By Jeff Lund
for the Juneau Empire
My buddy texted at 4 a.m. saying the hunt was a no-go. He’d been up all night and was worried he was getting run down. One of the worst things you can do as a teacher is fall behind on your health early in the school year, even when there isn’t a pandemic.
Anyway, I happened to roll over at 4:10 and figured I’d check the weather. The forecast called for gusts to 60 mph and 4-foot waves, even if the relative shelter of the narrows. The hunt was canceled. So I turned off my alarm, fell back asleep and woke up at 5 a.m. anyway.
I listened to the rain pound the roof and flood the gutters. I pictured ducks and geese hunkered down out of the storm and figured I’d head out in the afternoon when the weather was supposed to break. Or at least not be hazardous.
Along with building a strong immune system against common germs comes the need to build misery tolerance because if October was a fish, it would be a lingcod. Ugly. Nasty. Angry. But you still like it. It’s the month that seems to say, “Okay, you’ve had your fun. Now, the payment is due.”
Most of us in Southeast Alaska can handle cold, clear winter days in the teens or 20s. But there’s a different cold that comes when it’s 41 and rainy. The jokes about liquid sunshine during summer are reduced to cursing either with anger or twisted admiration for the violence and wetness of an October storm.
When the sun does reappear, it no longer carries much warmth. Direct sunlight on dark clothing is the only way one can be warmed. In the shade, no chance. The highs might break into the 50s, but it appears the weather feels it is under no particular obligation to do so.
However, at the end of the month comes rut, and as the bodies of dead salmon are washed from the river on high water days courtesy of the deluge of rain, steelhead can be picked up in small numbers increasing as the winter run begins in earnest.
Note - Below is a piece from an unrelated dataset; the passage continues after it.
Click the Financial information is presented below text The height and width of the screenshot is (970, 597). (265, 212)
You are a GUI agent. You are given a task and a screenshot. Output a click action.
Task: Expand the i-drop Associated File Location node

Now, with the addition to waterfowl hunting, the early pre-rut days are packed, and I sometimes feel the need to be super-armed when I head out. Shotgun, decoys and a rifle or bow, just in case. I never take it all into the field, but it’s all there in case I want to transition from duck to deer.
If it weren’t for all the outdoor opportunities and advancements in outdoor apparel to keep hypothermia at bay, October would be intolerable. As it is, it’s just another obstacle. October is the month that prevents people from legitimately claiming they are “pretty much a local” because they’ve been coming to southeast Alaska for part of the last 10 summers.
Oh, yeah? How many Octobers you got?
• Jeff Lund is a writer and teacher based in Ketchikan. “I Went To The Woods,” a reference to Henry David Thoreau, appears in Outdoors twice a month.